== Segment start ==

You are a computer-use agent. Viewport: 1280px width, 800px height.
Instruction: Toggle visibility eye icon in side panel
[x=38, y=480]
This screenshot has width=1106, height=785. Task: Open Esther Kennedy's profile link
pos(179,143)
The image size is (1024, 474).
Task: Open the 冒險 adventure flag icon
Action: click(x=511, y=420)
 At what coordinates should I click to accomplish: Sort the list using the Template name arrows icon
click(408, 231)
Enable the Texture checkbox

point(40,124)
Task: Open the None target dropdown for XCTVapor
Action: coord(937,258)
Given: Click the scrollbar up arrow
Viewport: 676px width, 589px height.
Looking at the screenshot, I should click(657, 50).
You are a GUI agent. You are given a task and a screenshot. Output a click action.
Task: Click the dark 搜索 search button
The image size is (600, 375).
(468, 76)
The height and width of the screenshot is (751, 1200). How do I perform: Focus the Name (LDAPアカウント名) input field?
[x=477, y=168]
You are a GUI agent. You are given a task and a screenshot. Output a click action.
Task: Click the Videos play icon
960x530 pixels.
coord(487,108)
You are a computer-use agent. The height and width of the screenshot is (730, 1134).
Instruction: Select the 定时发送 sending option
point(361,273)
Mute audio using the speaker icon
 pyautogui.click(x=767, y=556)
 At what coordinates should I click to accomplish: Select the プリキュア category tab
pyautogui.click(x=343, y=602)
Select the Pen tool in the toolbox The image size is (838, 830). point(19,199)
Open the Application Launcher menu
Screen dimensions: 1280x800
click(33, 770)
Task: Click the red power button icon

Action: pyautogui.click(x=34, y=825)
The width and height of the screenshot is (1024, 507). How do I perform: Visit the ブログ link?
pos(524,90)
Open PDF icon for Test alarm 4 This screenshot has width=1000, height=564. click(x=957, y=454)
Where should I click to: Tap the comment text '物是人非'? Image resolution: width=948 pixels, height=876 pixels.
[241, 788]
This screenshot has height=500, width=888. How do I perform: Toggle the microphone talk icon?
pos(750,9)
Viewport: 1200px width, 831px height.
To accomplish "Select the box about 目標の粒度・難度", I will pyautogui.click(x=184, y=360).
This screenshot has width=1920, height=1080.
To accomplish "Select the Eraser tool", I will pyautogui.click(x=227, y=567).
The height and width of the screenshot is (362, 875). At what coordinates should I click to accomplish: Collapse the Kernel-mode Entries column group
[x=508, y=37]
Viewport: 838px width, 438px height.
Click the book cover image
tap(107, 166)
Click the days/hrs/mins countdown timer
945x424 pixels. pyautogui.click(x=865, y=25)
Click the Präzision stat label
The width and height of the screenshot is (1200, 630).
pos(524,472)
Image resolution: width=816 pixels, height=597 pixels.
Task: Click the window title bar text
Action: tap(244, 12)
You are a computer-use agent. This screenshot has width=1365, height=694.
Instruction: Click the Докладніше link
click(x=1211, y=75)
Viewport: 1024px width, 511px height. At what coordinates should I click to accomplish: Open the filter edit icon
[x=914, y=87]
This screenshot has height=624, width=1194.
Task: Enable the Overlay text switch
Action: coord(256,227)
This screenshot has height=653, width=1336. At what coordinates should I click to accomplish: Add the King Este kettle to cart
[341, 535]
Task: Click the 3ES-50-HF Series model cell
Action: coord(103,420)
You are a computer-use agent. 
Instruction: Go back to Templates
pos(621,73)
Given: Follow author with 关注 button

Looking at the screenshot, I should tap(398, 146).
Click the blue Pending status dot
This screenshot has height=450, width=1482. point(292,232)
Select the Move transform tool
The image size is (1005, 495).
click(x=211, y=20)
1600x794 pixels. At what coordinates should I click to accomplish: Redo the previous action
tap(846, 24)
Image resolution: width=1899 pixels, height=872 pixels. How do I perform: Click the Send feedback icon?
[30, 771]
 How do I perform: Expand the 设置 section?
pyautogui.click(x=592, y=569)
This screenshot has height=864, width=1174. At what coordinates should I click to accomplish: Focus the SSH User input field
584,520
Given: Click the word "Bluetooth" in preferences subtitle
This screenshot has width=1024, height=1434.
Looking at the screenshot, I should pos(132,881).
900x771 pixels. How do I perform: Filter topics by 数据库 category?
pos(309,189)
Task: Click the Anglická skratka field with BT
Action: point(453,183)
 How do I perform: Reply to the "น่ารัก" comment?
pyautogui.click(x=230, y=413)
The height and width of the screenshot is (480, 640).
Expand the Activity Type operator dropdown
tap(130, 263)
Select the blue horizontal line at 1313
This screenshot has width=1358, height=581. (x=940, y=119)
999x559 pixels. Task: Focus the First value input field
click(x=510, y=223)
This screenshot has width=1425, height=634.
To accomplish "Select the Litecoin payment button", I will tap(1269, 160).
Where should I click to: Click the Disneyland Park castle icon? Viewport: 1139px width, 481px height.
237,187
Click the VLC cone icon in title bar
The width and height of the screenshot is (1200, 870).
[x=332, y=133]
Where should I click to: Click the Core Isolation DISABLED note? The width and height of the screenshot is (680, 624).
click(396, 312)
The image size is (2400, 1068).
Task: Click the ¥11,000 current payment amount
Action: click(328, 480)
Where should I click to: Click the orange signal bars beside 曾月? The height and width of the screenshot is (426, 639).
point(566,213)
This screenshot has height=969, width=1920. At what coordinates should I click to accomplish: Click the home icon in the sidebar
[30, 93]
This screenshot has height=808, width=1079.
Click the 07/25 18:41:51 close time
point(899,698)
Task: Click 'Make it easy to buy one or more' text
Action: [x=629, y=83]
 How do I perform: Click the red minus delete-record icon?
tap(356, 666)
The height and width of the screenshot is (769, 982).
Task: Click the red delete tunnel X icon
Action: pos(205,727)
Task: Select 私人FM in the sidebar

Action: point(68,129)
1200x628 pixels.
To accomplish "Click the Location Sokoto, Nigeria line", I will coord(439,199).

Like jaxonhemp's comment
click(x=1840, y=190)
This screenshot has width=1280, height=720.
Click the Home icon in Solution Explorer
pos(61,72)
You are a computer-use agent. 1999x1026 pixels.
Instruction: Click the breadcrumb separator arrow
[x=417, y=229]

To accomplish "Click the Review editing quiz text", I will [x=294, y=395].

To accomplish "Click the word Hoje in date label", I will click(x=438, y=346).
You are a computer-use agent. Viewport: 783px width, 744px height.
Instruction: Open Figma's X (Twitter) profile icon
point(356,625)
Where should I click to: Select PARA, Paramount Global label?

== Segment end ==

▶ About this task:
Copy out, from the records above, every line that holds the string "word".

▶ Answer space:
Given: Click the word "Bluetooth" in preferences subtitle
To accomplish "Click the word Hoje in date label", I will click(x=438, y=346).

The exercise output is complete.